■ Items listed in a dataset
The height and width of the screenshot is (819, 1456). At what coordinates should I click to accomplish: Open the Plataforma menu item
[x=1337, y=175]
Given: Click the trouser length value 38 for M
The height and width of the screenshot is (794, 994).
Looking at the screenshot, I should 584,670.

■ WHAT YOU SHOULD DO
Find the line with "The height and width of the screenshot is (794, 994).". Transcribe it and every line after it exactly, through the end of the records above, and nothing else.

■ ANSWER TO THIS PROBLEM
The height and width of the screenshot is (794, 994).
Looking at the screenshot, I should 584,670.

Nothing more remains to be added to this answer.